Revision as of 14:34, 25 June 2008

Problem

In a given right triangle $ABC$, the hypotenuse $BC$, of length $a$, is divided into $n$ equal parts ($n$ and odd integer). Let $\alpha$ be the acute angle subtending, from $A$, that segment which contains the midpoint of the hypotenuse. Let $h$ be the length of the altitude to the hypotenuse of the triangle.
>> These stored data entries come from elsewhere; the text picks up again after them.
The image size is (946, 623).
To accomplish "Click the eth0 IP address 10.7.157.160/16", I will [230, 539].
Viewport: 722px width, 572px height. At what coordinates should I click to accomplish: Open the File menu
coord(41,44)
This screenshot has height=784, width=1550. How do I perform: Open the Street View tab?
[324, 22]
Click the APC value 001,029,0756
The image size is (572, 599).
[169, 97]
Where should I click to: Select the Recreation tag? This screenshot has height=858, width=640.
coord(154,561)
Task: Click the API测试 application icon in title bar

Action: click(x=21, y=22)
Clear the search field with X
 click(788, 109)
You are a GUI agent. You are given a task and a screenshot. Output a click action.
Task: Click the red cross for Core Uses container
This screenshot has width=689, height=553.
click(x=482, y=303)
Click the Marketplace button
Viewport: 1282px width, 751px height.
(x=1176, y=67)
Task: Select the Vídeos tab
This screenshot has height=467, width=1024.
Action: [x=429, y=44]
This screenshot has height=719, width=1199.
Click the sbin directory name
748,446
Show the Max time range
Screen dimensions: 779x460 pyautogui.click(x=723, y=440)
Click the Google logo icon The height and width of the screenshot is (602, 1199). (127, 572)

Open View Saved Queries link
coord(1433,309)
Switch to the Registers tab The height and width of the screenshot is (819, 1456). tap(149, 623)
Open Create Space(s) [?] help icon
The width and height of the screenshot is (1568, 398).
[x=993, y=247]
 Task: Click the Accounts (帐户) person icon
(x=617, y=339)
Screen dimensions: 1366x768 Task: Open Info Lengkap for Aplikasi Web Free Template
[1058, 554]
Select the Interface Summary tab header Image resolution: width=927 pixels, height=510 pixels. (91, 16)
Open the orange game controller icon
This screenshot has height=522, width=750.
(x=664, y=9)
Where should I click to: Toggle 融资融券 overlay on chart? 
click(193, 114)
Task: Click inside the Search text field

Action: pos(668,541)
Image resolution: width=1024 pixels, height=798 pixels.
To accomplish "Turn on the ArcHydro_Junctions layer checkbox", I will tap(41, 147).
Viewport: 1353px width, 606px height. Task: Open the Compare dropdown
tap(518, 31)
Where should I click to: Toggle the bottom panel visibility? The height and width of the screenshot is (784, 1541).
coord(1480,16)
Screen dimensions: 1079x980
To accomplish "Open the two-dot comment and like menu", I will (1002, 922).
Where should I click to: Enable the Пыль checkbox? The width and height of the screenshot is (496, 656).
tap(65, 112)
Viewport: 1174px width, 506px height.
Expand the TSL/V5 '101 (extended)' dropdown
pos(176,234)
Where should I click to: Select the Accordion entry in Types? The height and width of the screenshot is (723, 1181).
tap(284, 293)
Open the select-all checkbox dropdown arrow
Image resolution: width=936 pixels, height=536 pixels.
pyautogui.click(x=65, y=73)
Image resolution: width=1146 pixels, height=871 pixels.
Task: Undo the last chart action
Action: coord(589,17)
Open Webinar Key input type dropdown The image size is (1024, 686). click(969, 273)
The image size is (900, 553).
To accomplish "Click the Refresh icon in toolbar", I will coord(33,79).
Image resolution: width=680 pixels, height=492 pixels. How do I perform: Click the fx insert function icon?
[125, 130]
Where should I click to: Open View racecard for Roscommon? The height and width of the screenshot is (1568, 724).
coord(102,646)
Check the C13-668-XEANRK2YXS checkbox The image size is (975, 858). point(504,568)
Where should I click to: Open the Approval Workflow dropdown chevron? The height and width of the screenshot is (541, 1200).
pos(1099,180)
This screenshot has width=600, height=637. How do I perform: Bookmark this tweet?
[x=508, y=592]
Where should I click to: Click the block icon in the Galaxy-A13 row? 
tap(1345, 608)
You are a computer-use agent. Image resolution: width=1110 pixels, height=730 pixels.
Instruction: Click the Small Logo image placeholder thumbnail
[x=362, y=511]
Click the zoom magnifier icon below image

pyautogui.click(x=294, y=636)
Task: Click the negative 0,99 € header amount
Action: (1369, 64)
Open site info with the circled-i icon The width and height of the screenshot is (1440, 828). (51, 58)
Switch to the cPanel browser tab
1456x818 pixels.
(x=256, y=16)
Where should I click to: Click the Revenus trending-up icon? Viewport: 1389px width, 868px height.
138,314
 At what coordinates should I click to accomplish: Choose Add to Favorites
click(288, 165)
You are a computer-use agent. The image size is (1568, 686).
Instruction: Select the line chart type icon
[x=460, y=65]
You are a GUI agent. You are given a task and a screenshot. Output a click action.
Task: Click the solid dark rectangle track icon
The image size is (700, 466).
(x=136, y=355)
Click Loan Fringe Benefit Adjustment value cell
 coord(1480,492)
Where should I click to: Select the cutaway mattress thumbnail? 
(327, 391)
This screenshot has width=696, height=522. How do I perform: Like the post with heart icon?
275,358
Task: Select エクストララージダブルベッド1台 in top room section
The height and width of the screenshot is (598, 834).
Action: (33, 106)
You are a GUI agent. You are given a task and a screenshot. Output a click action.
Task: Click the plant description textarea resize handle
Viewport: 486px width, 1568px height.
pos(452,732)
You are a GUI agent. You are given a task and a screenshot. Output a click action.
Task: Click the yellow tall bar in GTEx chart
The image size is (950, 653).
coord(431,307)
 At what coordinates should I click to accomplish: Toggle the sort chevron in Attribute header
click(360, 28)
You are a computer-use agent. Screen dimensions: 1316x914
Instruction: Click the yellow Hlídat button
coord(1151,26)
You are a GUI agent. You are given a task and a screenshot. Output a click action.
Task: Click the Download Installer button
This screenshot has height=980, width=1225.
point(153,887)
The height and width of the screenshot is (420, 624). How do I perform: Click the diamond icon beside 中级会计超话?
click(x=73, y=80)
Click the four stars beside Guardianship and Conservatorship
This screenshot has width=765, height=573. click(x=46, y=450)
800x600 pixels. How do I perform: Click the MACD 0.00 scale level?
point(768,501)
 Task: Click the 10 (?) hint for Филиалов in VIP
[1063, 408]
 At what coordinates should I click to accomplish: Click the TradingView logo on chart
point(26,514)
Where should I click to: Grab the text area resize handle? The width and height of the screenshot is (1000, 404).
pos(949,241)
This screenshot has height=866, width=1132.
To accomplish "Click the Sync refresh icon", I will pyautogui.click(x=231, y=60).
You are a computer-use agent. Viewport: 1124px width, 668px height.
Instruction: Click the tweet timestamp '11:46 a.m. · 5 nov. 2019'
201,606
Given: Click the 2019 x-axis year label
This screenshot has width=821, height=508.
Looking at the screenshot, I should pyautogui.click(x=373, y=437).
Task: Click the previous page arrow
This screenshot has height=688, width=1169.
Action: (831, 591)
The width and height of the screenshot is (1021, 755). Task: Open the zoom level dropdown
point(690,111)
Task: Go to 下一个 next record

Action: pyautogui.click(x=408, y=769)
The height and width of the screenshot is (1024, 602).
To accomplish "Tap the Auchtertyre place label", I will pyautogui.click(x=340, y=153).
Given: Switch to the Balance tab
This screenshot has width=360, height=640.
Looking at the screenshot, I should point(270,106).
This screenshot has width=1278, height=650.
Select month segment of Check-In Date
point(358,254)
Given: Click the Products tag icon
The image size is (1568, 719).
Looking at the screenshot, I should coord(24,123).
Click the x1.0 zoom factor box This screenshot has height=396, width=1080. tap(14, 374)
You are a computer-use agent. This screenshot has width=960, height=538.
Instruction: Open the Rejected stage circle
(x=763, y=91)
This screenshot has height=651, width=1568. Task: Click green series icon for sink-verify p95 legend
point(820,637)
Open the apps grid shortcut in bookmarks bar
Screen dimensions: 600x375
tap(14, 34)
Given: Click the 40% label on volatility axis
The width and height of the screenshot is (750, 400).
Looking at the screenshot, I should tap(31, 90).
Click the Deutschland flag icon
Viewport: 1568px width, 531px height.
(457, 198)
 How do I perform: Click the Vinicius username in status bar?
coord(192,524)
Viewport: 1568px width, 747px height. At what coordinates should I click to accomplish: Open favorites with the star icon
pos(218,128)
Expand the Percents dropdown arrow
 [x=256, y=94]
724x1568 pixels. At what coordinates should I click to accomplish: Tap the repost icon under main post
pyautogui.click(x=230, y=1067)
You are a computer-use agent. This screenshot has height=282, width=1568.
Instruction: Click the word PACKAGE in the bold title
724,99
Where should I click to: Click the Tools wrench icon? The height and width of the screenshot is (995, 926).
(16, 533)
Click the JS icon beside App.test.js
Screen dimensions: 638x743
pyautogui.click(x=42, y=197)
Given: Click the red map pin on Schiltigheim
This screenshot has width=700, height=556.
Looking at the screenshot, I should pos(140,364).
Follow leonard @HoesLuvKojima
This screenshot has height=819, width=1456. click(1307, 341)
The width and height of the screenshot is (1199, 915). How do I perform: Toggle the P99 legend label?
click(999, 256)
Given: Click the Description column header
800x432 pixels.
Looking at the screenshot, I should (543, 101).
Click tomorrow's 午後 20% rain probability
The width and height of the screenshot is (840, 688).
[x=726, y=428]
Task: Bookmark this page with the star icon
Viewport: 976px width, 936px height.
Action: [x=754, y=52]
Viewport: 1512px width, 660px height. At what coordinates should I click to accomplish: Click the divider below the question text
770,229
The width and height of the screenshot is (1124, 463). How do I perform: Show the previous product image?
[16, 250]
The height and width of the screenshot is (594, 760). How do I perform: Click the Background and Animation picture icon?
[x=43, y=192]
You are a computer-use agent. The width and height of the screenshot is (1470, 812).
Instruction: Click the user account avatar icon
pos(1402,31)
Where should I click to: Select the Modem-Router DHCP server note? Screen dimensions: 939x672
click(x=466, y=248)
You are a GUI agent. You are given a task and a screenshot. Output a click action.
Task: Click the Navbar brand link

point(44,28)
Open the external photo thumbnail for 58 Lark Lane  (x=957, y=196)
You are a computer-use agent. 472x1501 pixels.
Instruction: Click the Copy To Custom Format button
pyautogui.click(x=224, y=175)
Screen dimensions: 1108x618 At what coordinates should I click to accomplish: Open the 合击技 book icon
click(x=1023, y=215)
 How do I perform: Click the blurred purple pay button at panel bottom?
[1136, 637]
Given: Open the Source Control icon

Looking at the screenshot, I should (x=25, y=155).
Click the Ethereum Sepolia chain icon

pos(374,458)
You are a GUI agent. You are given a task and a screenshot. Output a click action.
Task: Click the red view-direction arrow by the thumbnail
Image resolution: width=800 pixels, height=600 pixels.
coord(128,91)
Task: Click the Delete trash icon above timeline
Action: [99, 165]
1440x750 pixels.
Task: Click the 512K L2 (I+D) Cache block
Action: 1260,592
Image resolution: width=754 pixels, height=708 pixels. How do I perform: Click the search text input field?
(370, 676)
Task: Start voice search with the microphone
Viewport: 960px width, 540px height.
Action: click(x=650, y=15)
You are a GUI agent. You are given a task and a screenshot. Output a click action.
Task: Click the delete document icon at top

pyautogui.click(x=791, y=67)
Prove that:

$\tan{\alpha}=\frac{4nh}{(n^2-1)a}.$

Solution

Using coordinates, let $A=(0,0)$, $B=(b,0)$, and $C=(0,c)$. Also, let $PQ$ be the segment that subtends the midpoint of the hypotenuse with $P$ closer to $B$.

[asy] size(8cm); pair A,B,C,P,Q; A=(0,0); B=(4,0); C=(0,3); P=(2.08,1.44); Q=(1.92,1.56); dot(A); dot(B); dot(C); dot(P); dot(Q); label("A",A,SW); label("B",B,SE); label("C",C,NW); label("P",P,ENE); label("Q",Q,NNE); draw(A--B--C--cycle);  draw(A--P);  draw(A--Q);  [/asy]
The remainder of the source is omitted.